TO BE DONE:
How many lines of the records below contain the word "size"? Reply with the number alone.

RECORDS FOR THIS TASK:
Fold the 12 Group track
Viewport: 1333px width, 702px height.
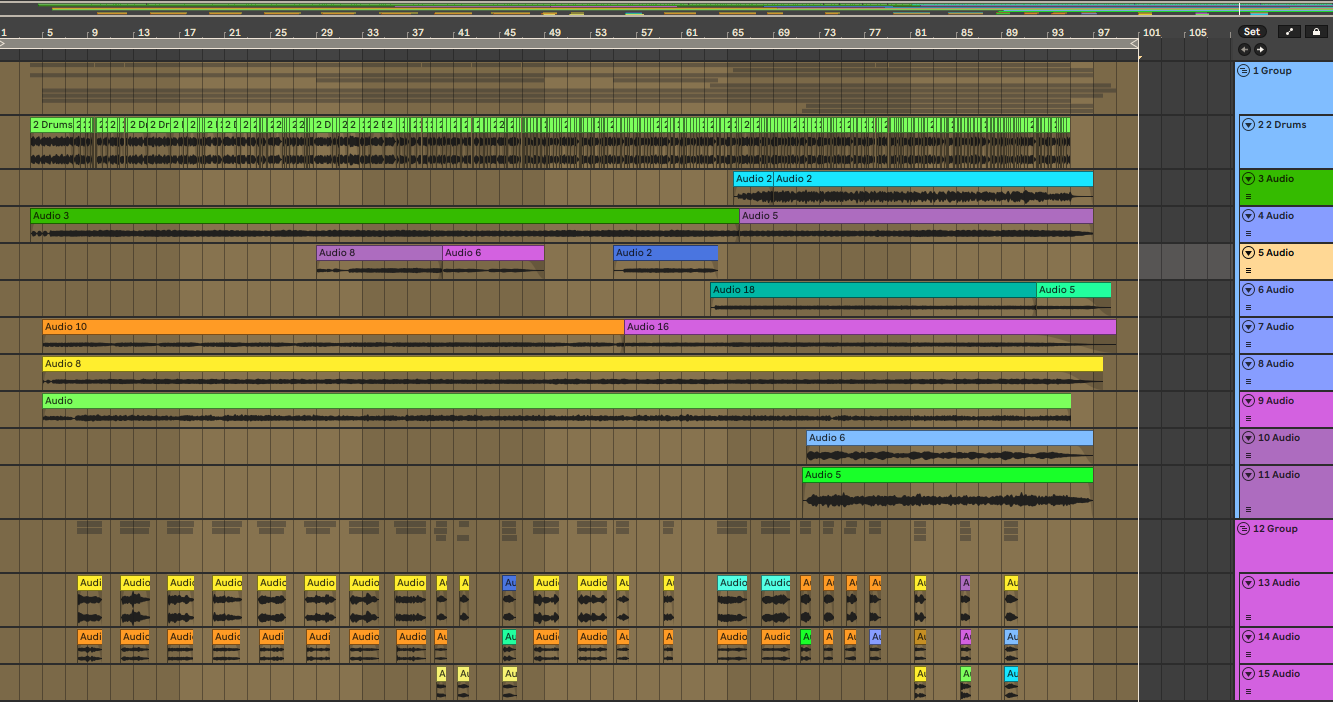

...

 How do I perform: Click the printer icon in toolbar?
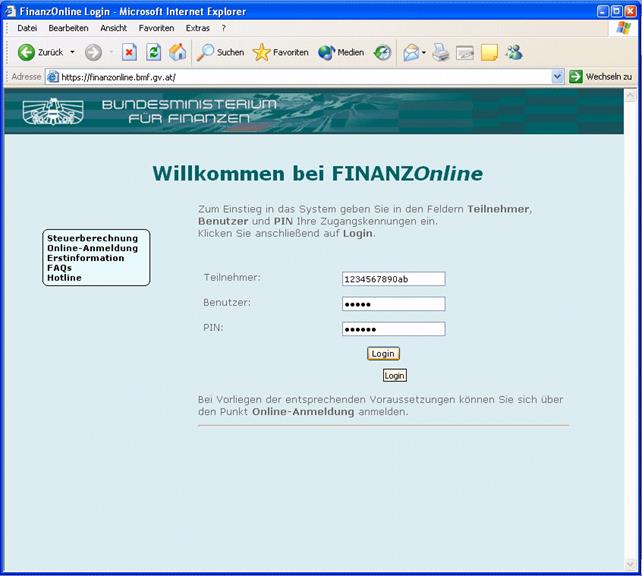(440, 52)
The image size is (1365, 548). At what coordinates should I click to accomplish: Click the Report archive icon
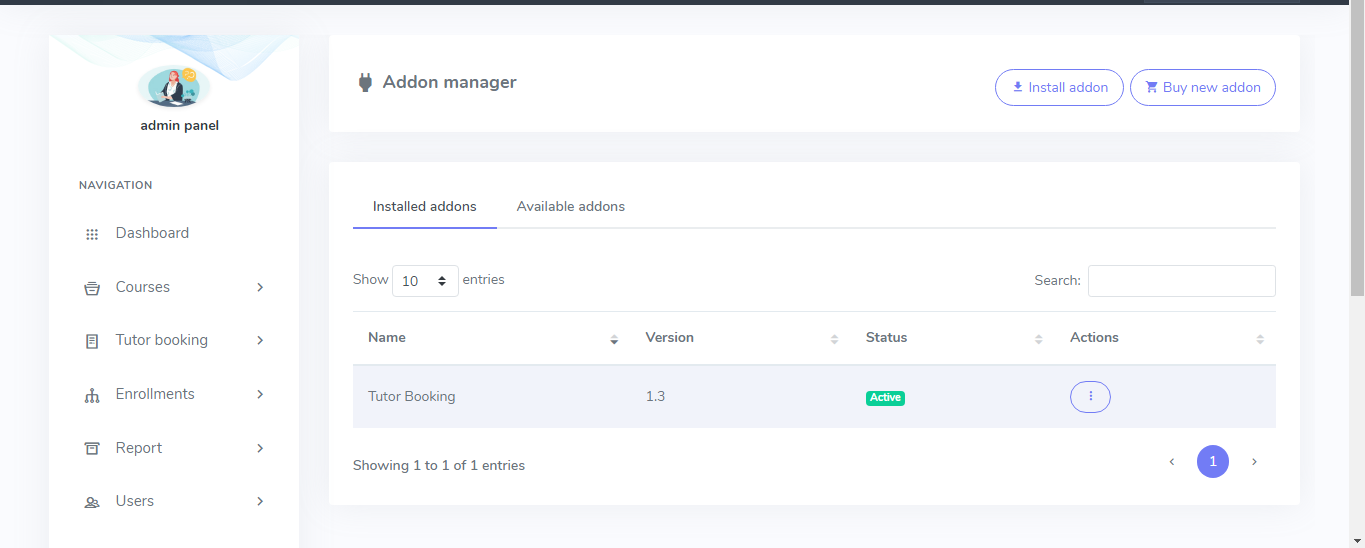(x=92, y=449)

---

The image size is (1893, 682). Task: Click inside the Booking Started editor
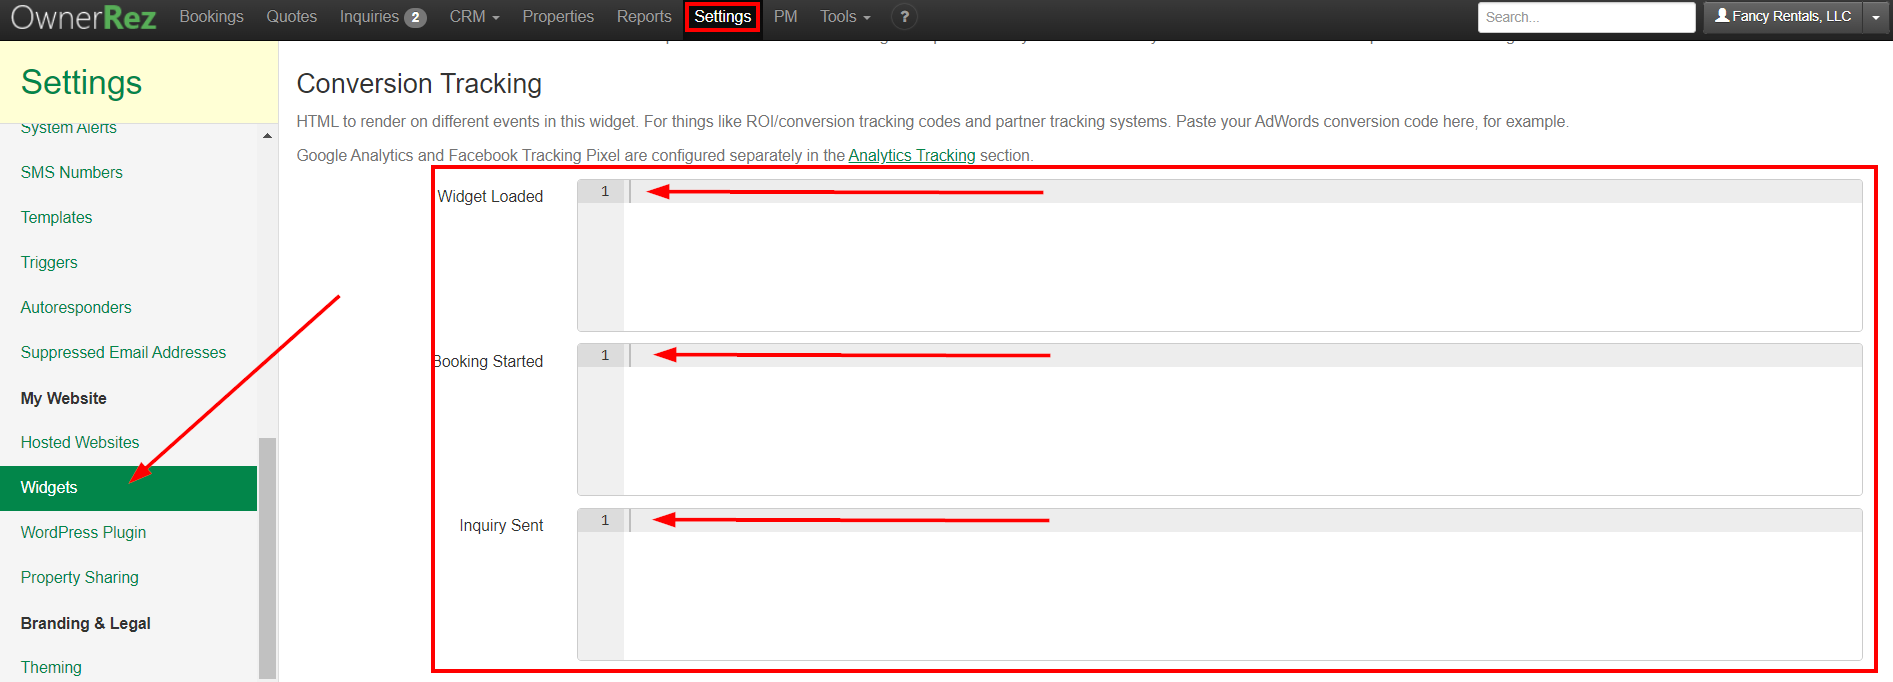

RESULT:
2